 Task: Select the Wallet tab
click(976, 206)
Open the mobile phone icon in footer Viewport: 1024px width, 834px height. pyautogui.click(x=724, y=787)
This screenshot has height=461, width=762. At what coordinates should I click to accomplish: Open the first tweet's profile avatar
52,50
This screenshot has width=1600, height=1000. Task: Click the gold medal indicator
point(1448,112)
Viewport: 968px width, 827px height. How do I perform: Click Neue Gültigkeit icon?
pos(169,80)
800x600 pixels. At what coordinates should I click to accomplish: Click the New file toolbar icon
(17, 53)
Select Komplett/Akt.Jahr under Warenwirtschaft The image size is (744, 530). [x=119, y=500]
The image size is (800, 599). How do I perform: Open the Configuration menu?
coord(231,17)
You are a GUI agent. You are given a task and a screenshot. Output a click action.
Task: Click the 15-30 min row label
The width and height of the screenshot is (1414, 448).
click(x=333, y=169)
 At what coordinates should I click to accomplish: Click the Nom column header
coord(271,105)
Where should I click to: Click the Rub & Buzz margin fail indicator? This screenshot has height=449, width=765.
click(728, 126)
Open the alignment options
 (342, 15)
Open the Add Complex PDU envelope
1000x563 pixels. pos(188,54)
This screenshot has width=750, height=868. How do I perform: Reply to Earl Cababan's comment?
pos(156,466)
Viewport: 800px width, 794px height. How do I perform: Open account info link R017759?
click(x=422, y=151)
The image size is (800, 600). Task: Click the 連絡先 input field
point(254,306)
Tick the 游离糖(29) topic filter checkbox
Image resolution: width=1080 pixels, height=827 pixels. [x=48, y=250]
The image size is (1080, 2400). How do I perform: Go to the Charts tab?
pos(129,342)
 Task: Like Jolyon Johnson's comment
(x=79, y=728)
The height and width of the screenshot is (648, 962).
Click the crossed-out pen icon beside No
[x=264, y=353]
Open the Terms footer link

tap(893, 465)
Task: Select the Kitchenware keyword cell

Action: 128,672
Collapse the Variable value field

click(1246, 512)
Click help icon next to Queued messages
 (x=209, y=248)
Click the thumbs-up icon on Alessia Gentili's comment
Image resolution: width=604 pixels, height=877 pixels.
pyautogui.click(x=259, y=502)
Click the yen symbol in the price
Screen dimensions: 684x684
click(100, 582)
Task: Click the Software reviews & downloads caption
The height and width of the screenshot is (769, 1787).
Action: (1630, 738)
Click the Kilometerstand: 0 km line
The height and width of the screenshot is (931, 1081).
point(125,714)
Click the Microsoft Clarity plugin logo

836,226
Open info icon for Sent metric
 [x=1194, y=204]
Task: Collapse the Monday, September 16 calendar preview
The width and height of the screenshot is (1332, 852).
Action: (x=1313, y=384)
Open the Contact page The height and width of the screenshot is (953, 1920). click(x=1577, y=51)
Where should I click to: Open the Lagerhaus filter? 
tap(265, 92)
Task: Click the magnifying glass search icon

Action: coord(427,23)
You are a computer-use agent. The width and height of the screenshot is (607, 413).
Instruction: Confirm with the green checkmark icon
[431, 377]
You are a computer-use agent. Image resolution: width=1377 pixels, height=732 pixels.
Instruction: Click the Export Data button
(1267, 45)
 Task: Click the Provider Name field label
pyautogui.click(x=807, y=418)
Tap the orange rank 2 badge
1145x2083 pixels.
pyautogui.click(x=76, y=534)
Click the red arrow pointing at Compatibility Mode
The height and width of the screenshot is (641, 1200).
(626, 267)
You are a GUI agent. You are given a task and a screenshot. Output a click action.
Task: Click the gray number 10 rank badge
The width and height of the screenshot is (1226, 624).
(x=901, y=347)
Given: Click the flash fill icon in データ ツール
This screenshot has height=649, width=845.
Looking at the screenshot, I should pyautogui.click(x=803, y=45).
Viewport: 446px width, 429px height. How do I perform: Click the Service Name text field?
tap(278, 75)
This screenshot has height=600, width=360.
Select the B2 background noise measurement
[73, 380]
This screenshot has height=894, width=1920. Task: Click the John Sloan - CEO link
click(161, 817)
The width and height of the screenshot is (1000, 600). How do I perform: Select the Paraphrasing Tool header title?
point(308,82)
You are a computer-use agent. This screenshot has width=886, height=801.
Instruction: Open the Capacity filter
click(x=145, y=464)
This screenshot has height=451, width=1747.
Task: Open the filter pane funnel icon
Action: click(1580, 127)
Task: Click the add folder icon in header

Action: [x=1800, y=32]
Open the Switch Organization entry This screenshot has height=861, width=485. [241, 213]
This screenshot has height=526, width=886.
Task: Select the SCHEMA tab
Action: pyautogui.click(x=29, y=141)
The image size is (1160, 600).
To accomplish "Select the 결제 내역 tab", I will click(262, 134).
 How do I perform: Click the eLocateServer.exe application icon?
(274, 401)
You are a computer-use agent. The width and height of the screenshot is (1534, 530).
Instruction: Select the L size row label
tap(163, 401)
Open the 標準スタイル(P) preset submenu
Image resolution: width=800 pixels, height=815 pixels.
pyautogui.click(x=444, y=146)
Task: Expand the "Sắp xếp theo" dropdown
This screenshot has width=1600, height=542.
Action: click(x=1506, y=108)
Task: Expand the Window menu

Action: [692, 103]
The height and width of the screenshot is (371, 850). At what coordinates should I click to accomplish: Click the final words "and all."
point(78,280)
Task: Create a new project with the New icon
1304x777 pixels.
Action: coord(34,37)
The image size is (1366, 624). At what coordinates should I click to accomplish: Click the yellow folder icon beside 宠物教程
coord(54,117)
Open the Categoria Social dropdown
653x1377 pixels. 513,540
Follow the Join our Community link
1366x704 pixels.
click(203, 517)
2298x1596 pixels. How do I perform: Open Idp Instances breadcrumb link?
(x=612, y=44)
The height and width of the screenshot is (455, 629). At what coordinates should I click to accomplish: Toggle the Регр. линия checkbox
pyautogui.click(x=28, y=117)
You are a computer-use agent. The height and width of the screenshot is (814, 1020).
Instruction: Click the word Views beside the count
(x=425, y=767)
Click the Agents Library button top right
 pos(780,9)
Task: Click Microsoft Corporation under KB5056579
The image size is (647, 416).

____________________

- **Task requirements**: Nothing but a number should be given: the tally of lines in the listing that contain "under".

- **Solved exercise**: 2